Among the passages in which the poll body has suggested amendments are chapters deleted from Class VI and X textbooks by the NCERT in 2022. The educational body had deleted the chapters ostensibly to reduce the academic burden on students amid the COVID-19 pandemic.
The deleted chapters are “Key Elements of a Democratic Government” in Class VI and “Popular Struggles and Movements” in Class X.
On the chapter in the Class VI textbook, the EC said that the “elaboration of conflict is totally unnecessary at this tender age”. With respect to the chapter in the Class X book, it contended that the extract spoke “much about conflicts, struggles, popular movements, agitations”, but not as much about involving young people in “citizenship development for electoral participation”, according to the report.
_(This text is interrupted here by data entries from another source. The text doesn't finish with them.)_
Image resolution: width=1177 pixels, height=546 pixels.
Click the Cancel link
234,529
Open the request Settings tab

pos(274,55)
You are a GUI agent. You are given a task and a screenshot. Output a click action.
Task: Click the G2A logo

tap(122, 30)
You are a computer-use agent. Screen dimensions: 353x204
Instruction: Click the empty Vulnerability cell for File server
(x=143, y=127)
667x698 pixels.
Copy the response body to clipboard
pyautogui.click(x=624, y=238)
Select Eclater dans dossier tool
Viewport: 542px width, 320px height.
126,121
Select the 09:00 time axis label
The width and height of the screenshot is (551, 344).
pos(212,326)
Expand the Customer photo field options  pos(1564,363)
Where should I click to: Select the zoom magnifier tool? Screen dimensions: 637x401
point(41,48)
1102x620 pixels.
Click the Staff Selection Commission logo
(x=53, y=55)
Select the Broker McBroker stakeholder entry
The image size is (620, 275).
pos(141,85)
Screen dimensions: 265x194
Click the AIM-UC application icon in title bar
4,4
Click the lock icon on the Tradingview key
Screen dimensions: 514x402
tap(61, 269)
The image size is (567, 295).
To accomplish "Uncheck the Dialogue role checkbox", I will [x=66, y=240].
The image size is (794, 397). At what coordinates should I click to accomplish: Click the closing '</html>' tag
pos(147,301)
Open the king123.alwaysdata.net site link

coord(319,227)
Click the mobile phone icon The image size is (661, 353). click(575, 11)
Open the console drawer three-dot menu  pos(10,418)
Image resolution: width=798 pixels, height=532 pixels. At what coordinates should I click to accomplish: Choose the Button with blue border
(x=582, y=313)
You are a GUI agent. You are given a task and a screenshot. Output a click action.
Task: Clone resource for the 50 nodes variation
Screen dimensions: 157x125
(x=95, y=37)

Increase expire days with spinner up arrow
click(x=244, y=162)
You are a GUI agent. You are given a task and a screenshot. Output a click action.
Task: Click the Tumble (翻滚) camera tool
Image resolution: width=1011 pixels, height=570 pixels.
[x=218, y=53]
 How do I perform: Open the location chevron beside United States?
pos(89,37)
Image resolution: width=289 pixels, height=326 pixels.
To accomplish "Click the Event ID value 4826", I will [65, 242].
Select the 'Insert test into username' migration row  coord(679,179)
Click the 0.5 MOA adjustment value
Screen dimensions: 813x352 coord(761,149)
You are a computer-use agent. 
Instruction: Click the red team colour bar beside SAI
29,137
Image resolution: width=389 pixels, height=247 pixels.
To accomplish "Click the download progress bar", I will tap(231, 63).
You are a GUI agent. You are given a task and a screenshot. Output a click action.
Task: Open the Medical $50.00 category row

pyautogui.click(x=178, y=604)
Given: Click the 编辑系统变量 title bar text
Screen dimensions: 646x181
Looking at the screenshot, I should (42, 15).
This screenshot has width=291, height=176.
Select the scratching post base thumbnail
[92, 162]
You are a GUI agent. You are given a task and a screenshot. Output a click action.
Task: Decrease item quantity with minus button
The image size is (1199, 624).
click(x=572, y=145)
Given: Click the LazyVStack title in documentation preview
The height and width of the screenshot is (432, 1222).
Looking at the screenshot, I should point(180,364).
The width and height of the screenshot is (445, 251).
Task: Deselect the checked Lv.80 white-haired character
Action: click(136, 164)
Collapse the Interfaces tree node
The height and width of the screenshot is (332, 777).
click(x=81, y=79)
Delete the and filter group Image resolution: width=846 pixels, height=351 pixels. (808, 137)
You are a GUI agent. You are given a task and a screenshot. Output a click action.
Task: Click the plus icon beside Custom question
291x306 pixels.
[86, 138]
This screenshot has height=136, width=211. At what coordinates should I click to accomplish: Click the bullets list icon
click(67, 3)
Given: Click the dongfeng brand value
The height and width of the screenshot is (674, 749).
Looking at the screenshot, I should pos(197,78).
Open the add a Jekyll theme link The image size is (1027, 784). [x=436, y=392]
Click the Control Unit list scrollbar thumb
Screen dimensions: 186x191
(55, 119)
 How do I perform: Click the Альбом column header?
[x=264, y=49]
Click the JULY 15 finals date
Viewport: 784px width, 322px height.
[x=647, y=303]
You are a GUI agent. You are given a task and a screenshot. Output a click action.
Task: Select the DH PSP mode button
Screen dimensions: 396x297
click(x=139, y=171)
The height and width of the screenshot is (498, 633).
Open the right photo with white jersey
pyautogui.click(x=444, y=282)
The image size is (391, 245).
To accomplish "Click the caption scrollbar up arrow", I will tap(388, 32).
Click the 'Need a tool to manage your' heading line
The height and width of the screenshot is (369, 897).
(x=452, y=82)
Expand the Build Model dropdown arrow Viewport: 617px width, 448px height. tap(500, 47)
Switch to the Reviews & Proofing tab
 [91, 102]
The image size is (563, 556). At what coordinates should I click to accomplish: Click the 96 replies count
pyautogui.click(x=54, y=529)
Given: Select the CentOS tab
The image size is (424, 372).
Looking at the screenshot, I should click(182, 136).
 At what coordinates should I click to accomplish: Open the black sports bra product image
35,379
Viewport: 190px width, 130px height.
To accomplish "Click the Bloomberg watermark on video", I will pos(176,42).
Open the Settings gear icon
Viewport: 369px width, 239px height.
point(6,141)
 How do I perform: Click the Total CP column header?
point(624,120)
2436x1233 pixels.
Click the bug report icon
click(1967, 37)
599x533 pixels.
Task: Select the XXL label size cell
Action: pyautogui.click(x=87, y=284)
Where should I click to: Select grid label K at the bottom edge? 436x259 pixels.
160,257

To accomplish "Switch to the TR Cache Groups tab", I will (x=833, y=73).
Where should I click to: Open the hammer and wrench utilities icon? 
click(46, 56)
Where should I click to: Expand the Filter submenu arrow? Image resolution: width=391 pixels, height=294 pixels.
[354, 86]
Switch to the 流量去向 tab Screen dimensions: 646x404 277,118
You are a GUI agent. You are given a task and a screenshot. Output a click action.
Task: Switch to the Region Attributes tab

The chapter in the Class VI book spoke about the concepts of equality and discrimination and made references to the apartheid in South Africa as well as movements led by Dalits, Adivasis and minorities. The deleted chapter in the Class X book referred to the National Alliance for People’s Movements led by activist Medha Patkar as well as anti-monarchy protests in Nepal.
The EC has been in correspondence with the Ministry of Human Resource Development since 2016 in connection with its proposal to suggest amendments to the textbooks, The Print reported, citing official records. Notably, in 2020, the Ministry of Human Resource Development was renamed the Ministry of Education.